[Records drawn from a dataset]
———

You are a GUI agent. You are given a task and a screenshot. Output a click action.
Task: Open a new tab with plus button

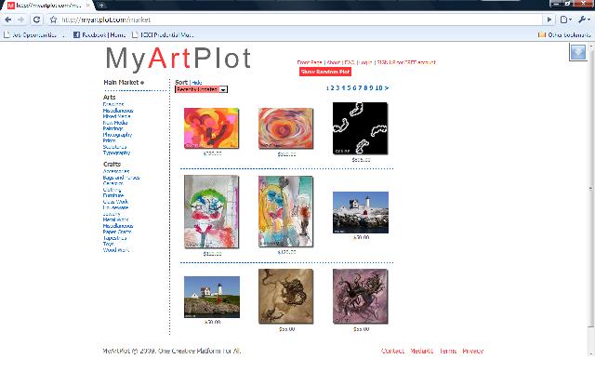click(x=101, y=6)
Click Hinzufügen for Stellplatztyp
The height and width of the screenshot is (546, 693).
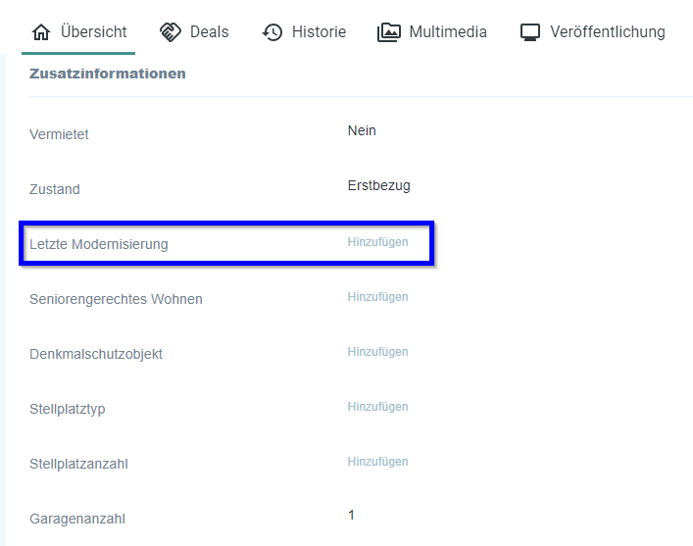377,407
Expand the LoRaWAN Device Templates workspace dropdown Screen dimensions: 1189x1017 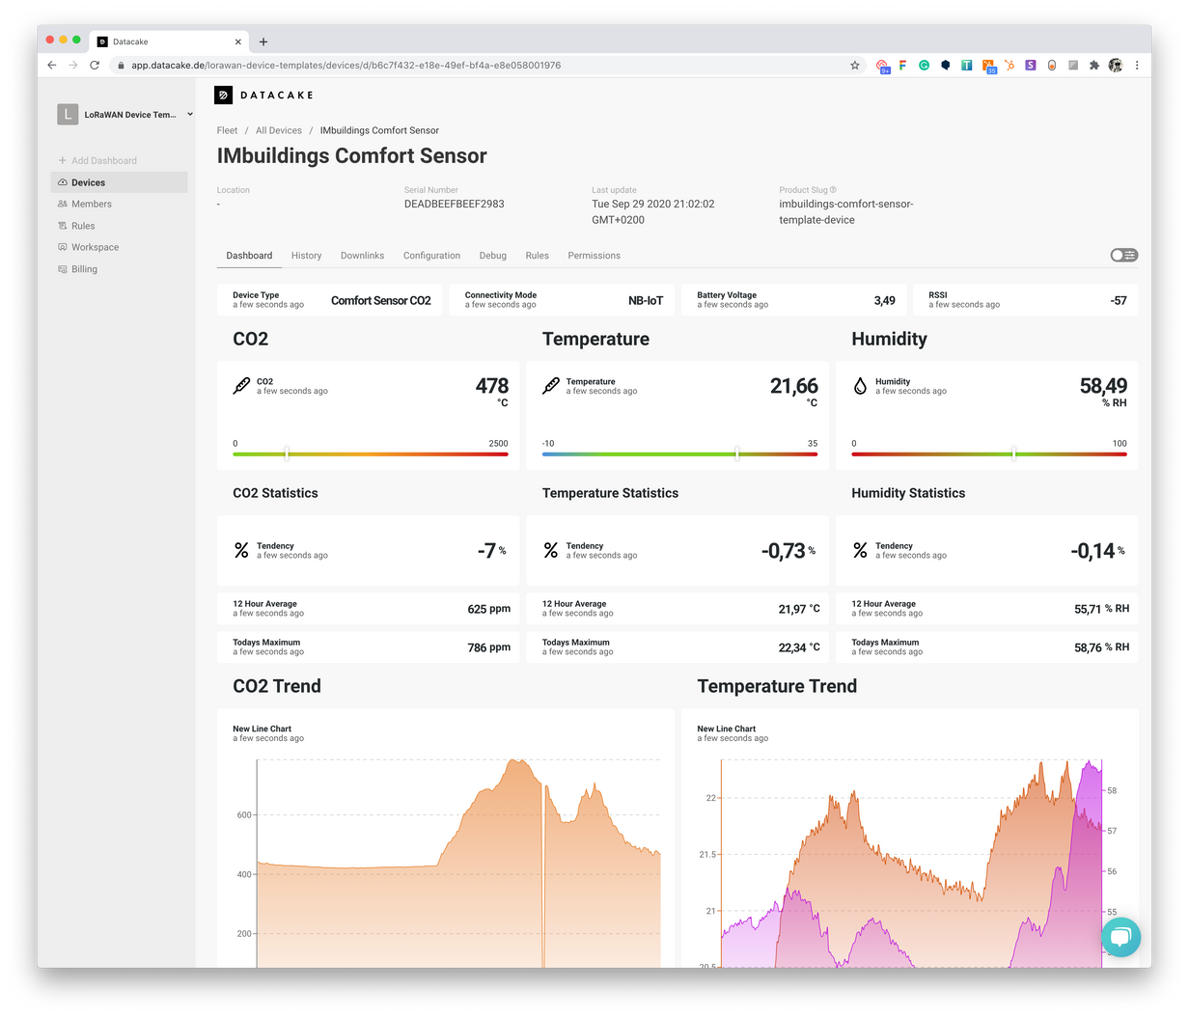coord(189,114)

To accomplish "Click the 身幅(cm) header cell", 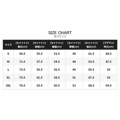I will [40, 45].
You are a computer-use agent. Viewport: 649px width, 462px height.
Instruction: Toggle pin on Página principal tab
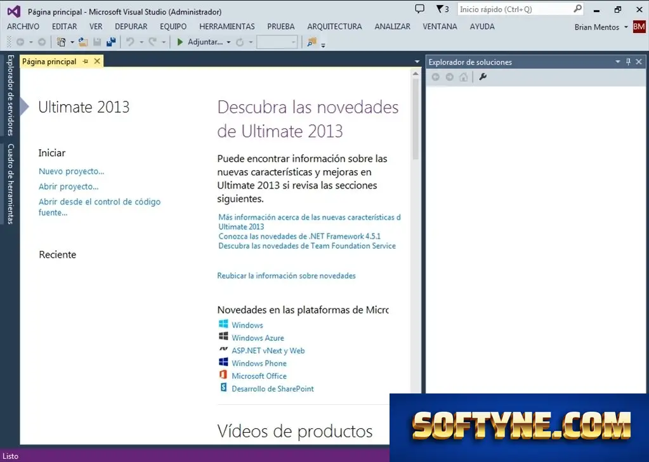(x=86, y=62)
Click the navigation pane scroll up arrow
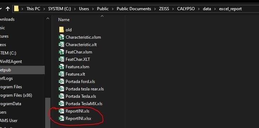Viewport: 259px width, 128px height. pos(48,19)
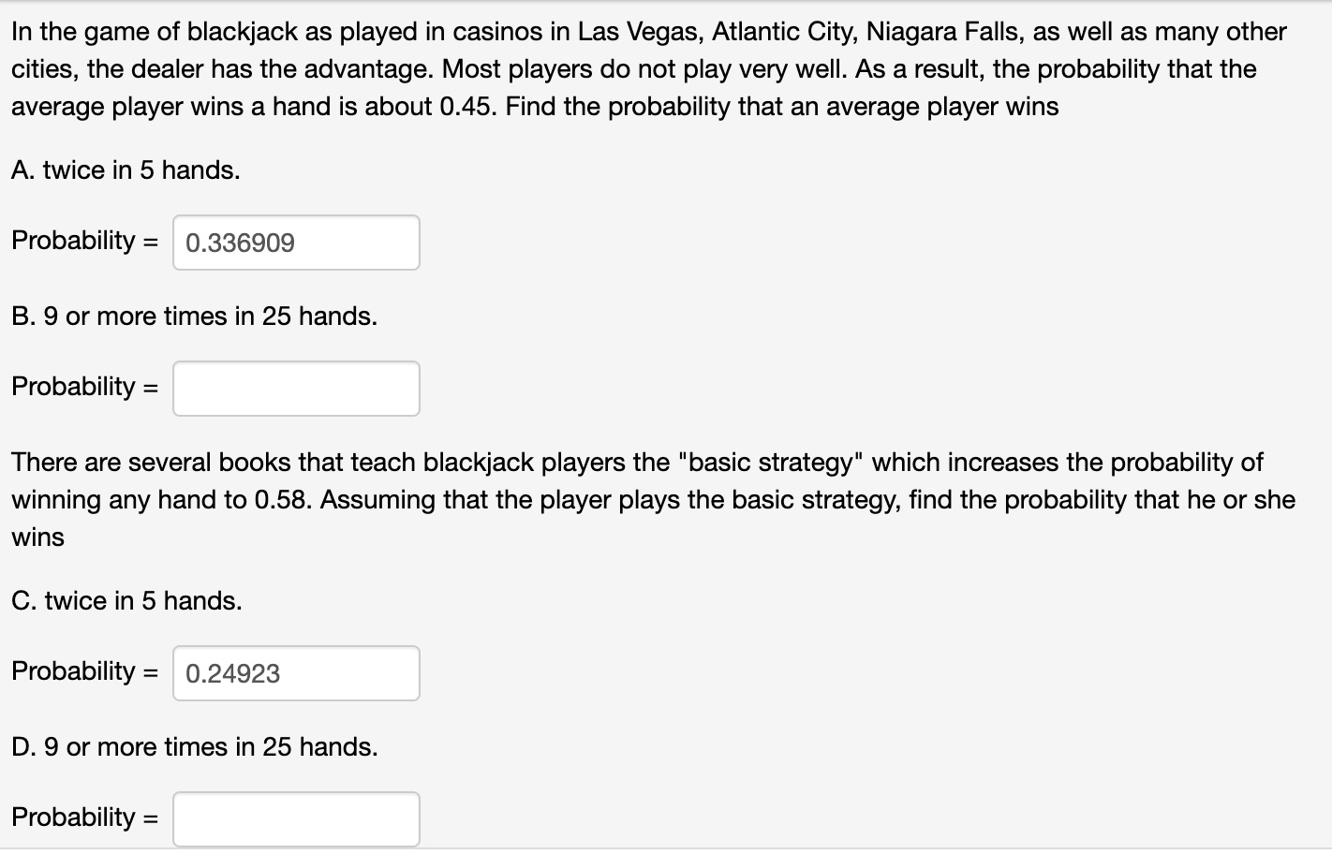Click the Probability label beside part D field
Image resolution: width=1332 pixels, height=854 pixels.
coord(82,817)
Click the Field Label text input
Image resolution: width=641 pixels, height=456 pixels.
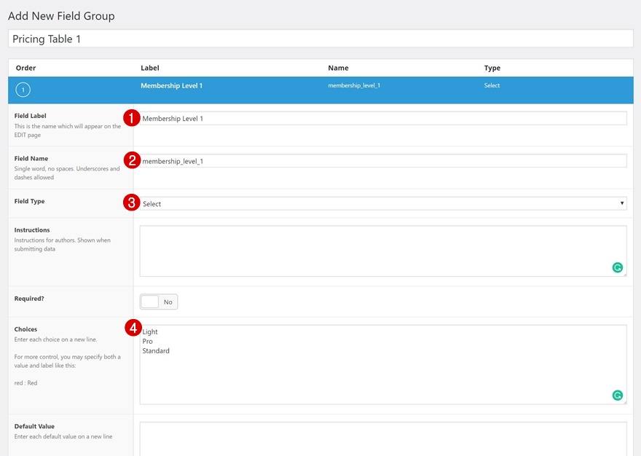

———

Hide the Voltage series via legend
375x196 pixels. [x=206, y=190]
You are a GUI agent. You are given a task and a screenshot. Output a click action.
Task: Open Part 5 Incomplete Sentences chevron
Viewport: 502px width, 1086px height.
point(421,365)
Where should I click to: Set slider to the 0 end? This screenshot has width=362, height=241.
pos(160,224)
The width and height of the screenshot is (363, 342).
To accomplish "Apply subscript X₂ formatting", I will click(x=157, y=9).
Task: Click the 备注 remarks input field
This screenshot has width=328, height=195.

———

== Exercise details ==
Please copy the lines in the records above between the one holding "Task: Click the 备注 remarks input field" and the one holding "This screenshot has width=328, height=195.", inclusive, exactly and with no other line.

== Task solution ==
Task: Click the 备注 remarks input field
This screenshot has width=328, height=195.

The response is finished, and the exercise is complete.